*** DATA EXTRACTS ***

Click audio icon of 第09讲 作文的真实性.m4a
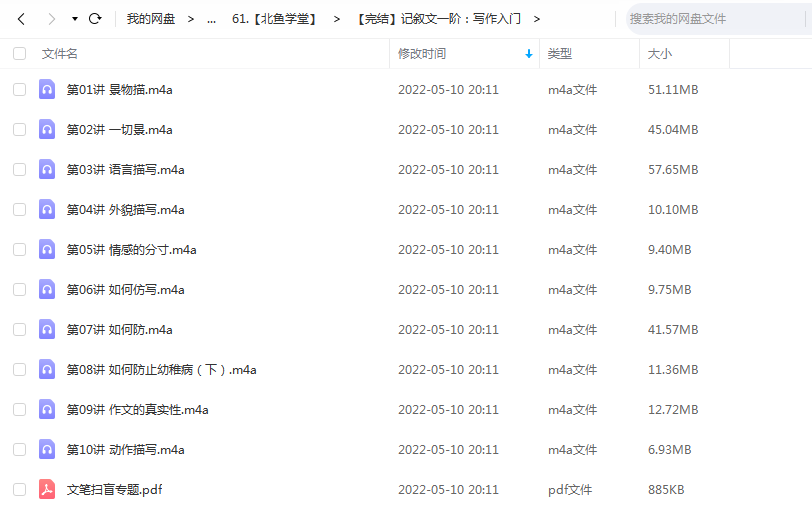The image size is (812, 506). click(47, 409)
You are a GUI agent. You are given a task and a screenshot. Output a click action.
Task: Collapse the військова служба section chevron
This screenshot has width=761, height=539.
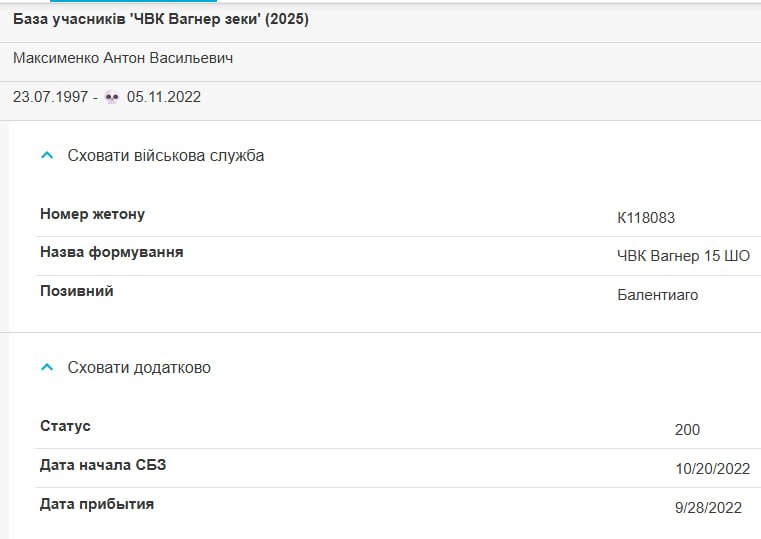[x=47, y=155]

*** End of DATA EXTRACTS ***

◆ THE PROBLEM: Copy all the entries above exactly as they stand, except for the pictures.

◆ EXERCISE RESULT:
Click audio icon of 第09讲 作文的真实性.m4a
The image size is (812, 506). click(47, 409)
You are a GUI agent. You are given a task and a screenshot. Output a click action.
Task: Collapse the військова служба section chevron
This screenshot has width=761, height=539.
[x=47, y=155]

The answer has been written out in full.